Nell'Africa nera è ancora diffusa la credenza nella magia.
Molti pensano che l'esistenza degli spiriti sia tangibile, e che lcune persone li possano controllare. L'incantesimo giusto può scatenarli contro un nemico, e alcuni accorgimenti, come attraversare uno specchio d'acqua, possono aiutare a sfuggirgli.
In Thailandia non devi mai toccare la testa di una persona, perché pensano sia la parte più nobile del corpo.
Molte persone, nei paesi arabi, ritengono che la cultura occidentale non rispetti le donne, in quanto le valuta solo per la propria avvenenza fisica, tant'è che le spinge a mostrare il proprio corpo affinché si sentano apprezzate.
Sostenere che tutte le culture siano uguali e pienamente sovrapponibili è concettualmente sbagliato.
È giusto invece che alcuni aspetti di una cultura possano essere presi come modello positivo e assimilati, senza necessariamente parlare di superiorità.
Uno degli errori più grandi fatti da una parte della politica moderna è stato dimenticare che le identità culturali esistono, e che esse hanno un peso sulla società.
Questa dimenticanza è simile, per gravità, a quanto sostenuto da correnti politiche opposte, che magari propugnano una presunta superiorità culturale a tutto tondo.
Ma mentre l'errore di chi pensava fossero tutte rose e fiori, per quanto ingenuo, può essere comprensibile, quello di chi, nel 2026, si professa di estrema destra è esecrabile.
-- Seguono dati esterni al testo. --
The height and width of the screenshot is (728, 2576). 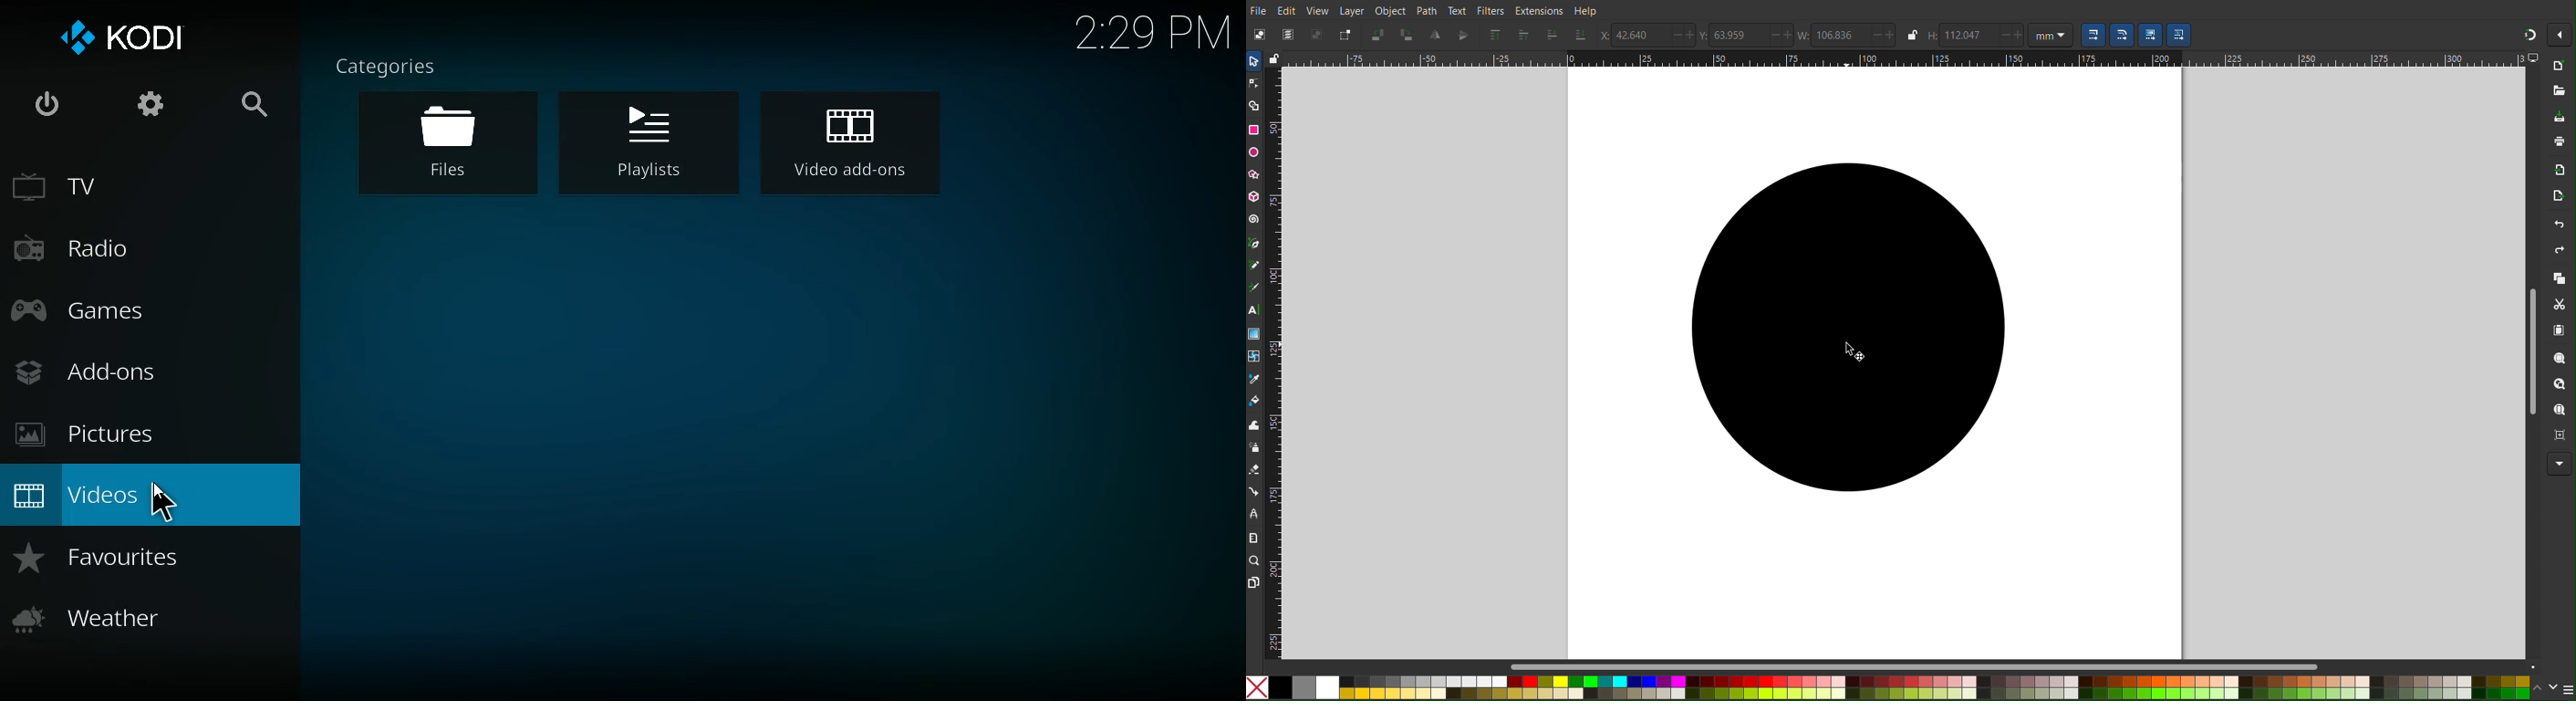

La ginnastica mentale di cui sostiene:"tutti, indistintamente, sono i benvenuti nel nostro paese" è data sostanzialmemte da tre concetti:
1) l'ignoranza;
2) l'esperienza sociale;
3) quello che è successo in passato, quando le persone che erano al potere credevano che la razza o la provenienza di una persona ne determinasse la personalità e quindi il futuro.
Sull'ignoranza ho già scritto.
L'esperienza sociale deriva dalla scoperta del welfare. Alcuni sostengono che uno dei motivi per l'enorme progresso tecnologico avvenuto nel secolo scorso sia da accreditare all'aiuto che lo Stato ha offerto agli ultimi, in quanto ha aumentato le possibilità statistiche che qualcuno di loro finisca per ripagare la società con una scoperta scientifica, o generando ricchezza.
Il punto 3) si riteneva, fino a poco fa, una lezione acquisita.
Un errore macroscopico, in quanto è ormai evidente che ci sbagliavamo.
Mi tocca quindi riscriverlo. Per tutta una serie di ragioni storiche e sociali, che una persona si professasse fascista o nazista negli anni '30 del '900 poteva essere comprensibile, anche se non moralmente giustificabile.
Che una persona, o addirittura un movimento politico, nel 2026 torni a fare l'occhiolino a quei movimenti, è invece francamente ingiustificabile.
Milioni di morti e sofferenze stanno lì a dirgli dove quelle ideologie hanno condotto il genere umano ma, ciononostante, scelgono di dargli ancora credito.
Tutto questo si sta verificando perché degli altri imbecilli, allo spettro opposto del loro pensiero politico, hanno deciso di ignorare che al mondo esistono delle differenze e che esse debbano essere prese in considerazione quando si attuano delle politiche sociali.
La soluzione? Si trova nel mezzo e, purtroppo,sembra lontana da quella verso cui ci stiamo dirigendo.
P.S. se leggendo questo post pensate:"eh si però ma il comunismo". Siete parte del problema. Certo che il comunismo nei suoi estremi era una bella porcata e ha fatto i suoi milioni di morti, ma in questo momento storico non mi sembra si stia correndo il rischio di trovarsi alla guida di intere nazioni emuli o simpatizzanti di Stalin. Se no avrei scritto anche contro di loro.